Plasmid vector cloning and mutagenesis

In vitro HEK 293T transfection experiments were performed with CMV promoter driven human tagged MSGN1 (Origene, Rockville, USA, product-nr. RC225212, CDS: NM_001105569). Patient MSGN1 variant was introduced into the plasmid by site-directed mutagenesis (Q5 Site-Directed Mutagenesis Kit, New England Biolabs/NEB, Ipswich, USA, product-nr. E0554S) and was validated via Sanger sequencing.

Zebrafish injection experiments were performed with msgn1 promoter driven zebrafish msgn1 plasmid (sk-tol2-msgn1:mCherry-2A-msgn1) [46]. Human MSGN1 c.374G > T, p.(Arg125Leu) and zebrafish msgn1 c.211AG > CT p.(Arg71Leu) missense variants were introduced by site-directed mutagenesis in subcloned coding sequences without start codons (Q5 Site-Directed Mutagenesis and PCR cloning Kit, New England Biolabs/NEB, product-nr. E0554S and E1202S) and were validated via Sanger sequencing. Subsequently, the newly established variant coding sequences were used to replace zebrafish msgn1 (WT) in sk-tol2-msgn1:mCherry-2A-msgn1 by restriction site cloning. Primer sequences and used plasmids are listed in Additional file 8: Table S2.

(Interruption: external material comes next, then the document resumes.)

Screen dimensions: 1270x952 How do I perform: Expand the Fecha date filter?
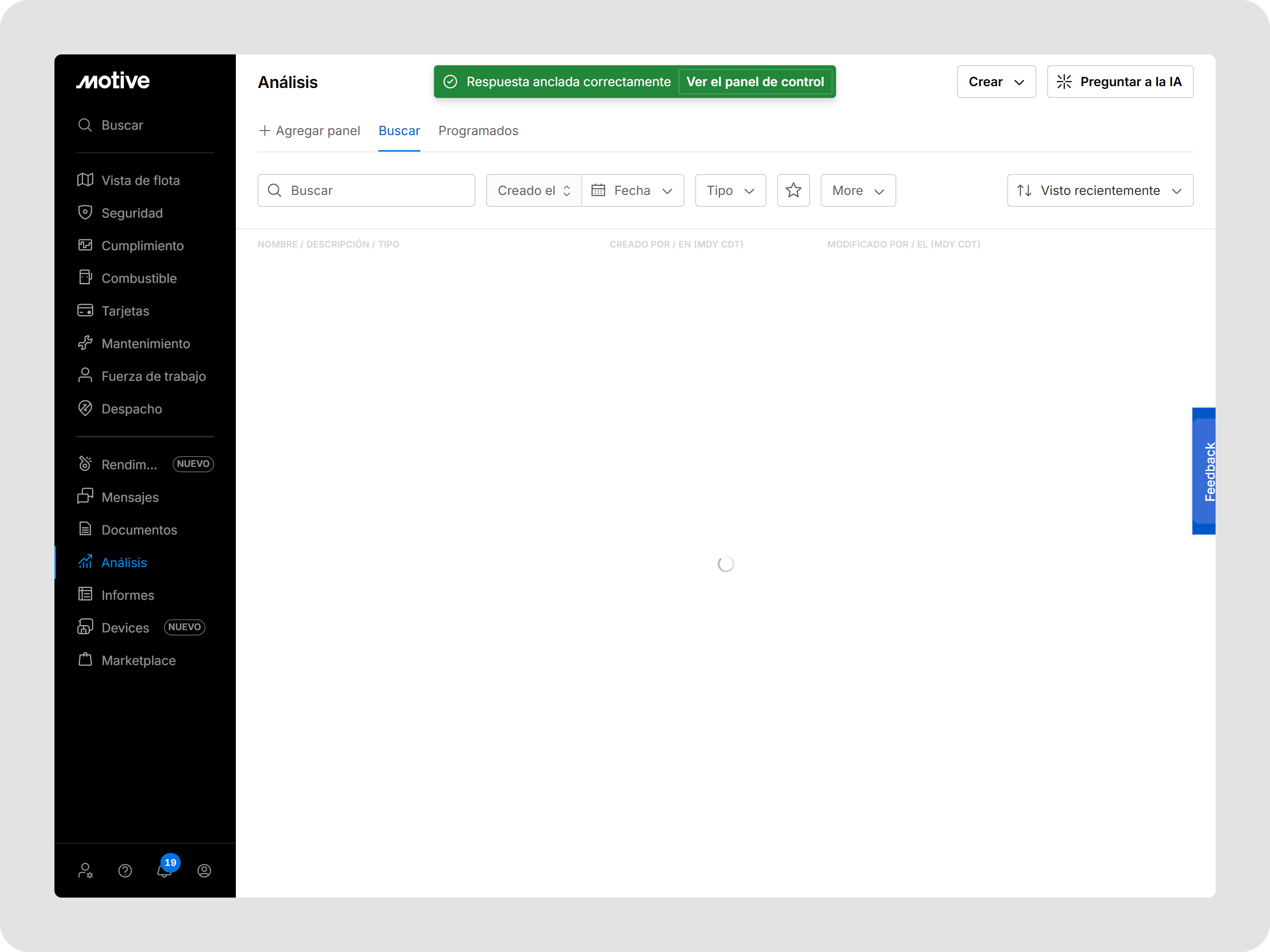(632, 190)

Generation of mutant msgn1 Arg71Leu mRNA and overexpression in zebrafish

A cDNA library was extracted from embryos and wild-type msgn1 was amplified with PCR using primers listed in Additional file 8: Table S2. Mutant msgn1 p.(Arg71Leu) was created using overlap extension primers. The wild-type msgn1 and mutant msgn1 p.(Arg71Leu) cDNA were cloned into separate pCS2 + vectors between BamHI and EcoRI restriction sites. In vitro transcription was used to create and isolate mRNA (mMESSAGE mMACHINE™ SP6 Transcription Kit, Invitrogen/Thermo Fisher Scientific, Cat# AM1340). Wild-type embryos were either injected with 200 pg wild-type msgn1 mRNA (58 embryos) or msgn1 p.(Arg71Leu) mRNA (54 embryos) at one-cell stage and compared with untreated ones (49 embryos) in three independent experiments. The embryos were fixed at 8-somite stage in 4% paraformaldehyde before in situ hybridization.

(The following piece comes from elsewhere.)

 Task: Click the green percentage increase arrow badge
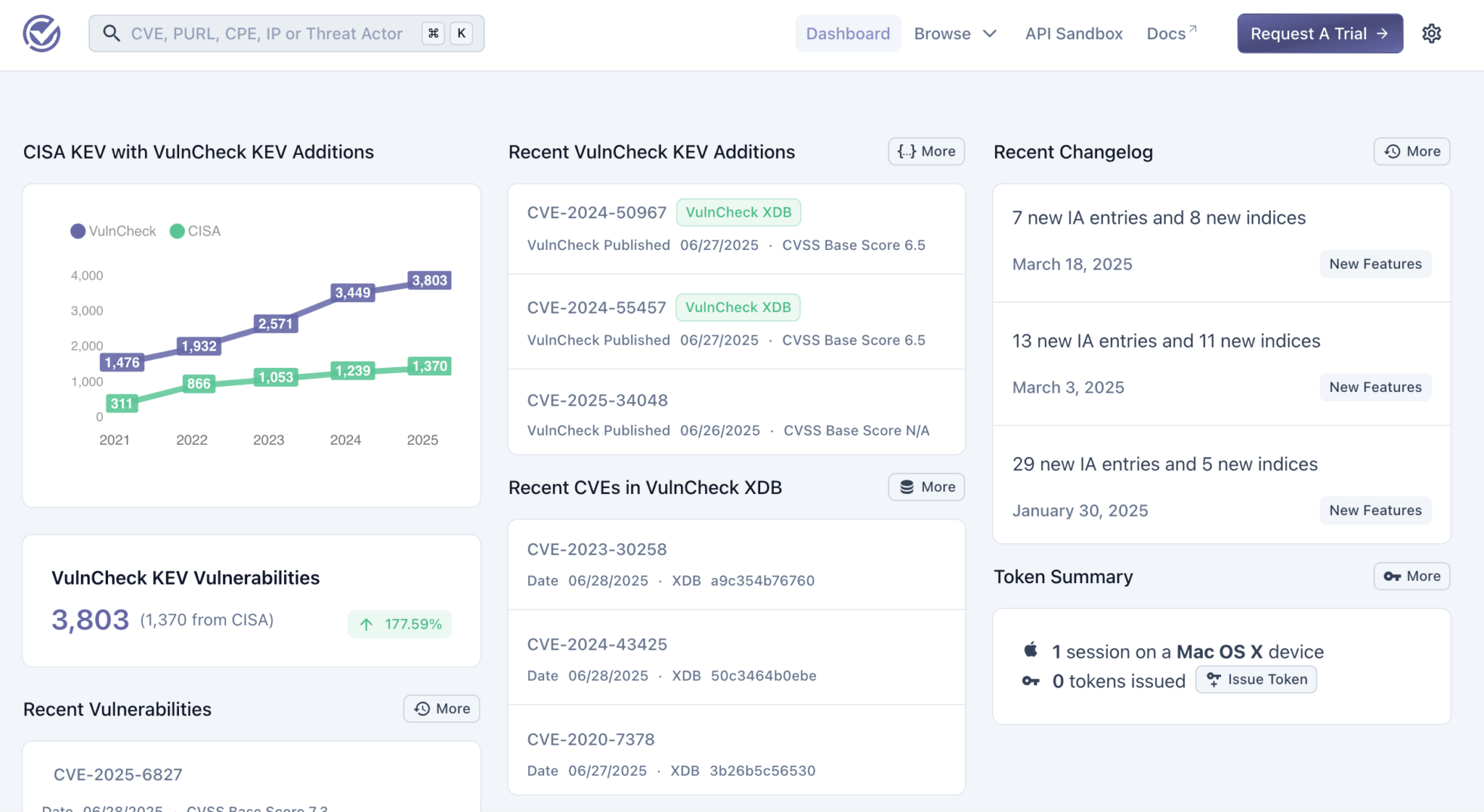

Zebrafish embryo RNA in situ hybridization

RNA in situ hybridization was performed according to standard protocols [39]. RNA probes were synthesized from cloned partial mRNA sequences of target genes using the DIG or FLU RNA Labeling Kit (Roche, Basel, Switzerland, product-nr. 11685619910 and 11175025910). All detected expressions patterns with newly established RNA probes were in accordance with previously published and ZFIN database patterns. Used in situ probes were targeted against: tbxta (ZDB-GENE-980526-437; synonyms: T/ta/brachyury/no tail/ntl), msgn1 (ZDB-GENE-030722-1; synonyms: mespo), bmp2a (ZDB-GENE-980526-388), tbx6 (ZDB-GENE-020416-5; synonyms: tbx6r/fss/fused somites/tbx24), tbx16 (ZDB-GENE-990615-5; synonyms: spt/spadetail). In-situ experiments were performed two times independently and included n ≥ 10 embryos per sample and condition. Detailed information and primers used for probe cloning are listed in Additional file 8: Table S2.

Image and statistical analysis of RNA in situ hybridization embryos

The embryos were flat mounted via dissection of the yolk sac and imaged under a Nikon SMZ1500 stereomicroscope (HR Plan Apo 1X WD 54), Nikon DS-Ri1 digital camera with reflected light at 23 °C room temperature. FIJI software (ImageJ 1.54f) [32] was used to assess intensity of tbxta staining in the tailbud using a standardized circular region (120 µm in diameter, ROI seen in Fig. 4A). Images were first inverted, then the mean intensity of anterior tissue background (17 µm in diameter) was subtracted from the mean intensity of tailbud (ROI). Then each intensity was normalized to the average intensity of uninjected embryos in an entire experiment.

We used unpaired two-tailed Kruskal–Wallis nonparametric test without equal standard deviation assumption in Fig. 4D. The statistical tests and distribution calculations (median and quartiles, confidence intervals) were performed in GraphPad Prism 9.5.0 software.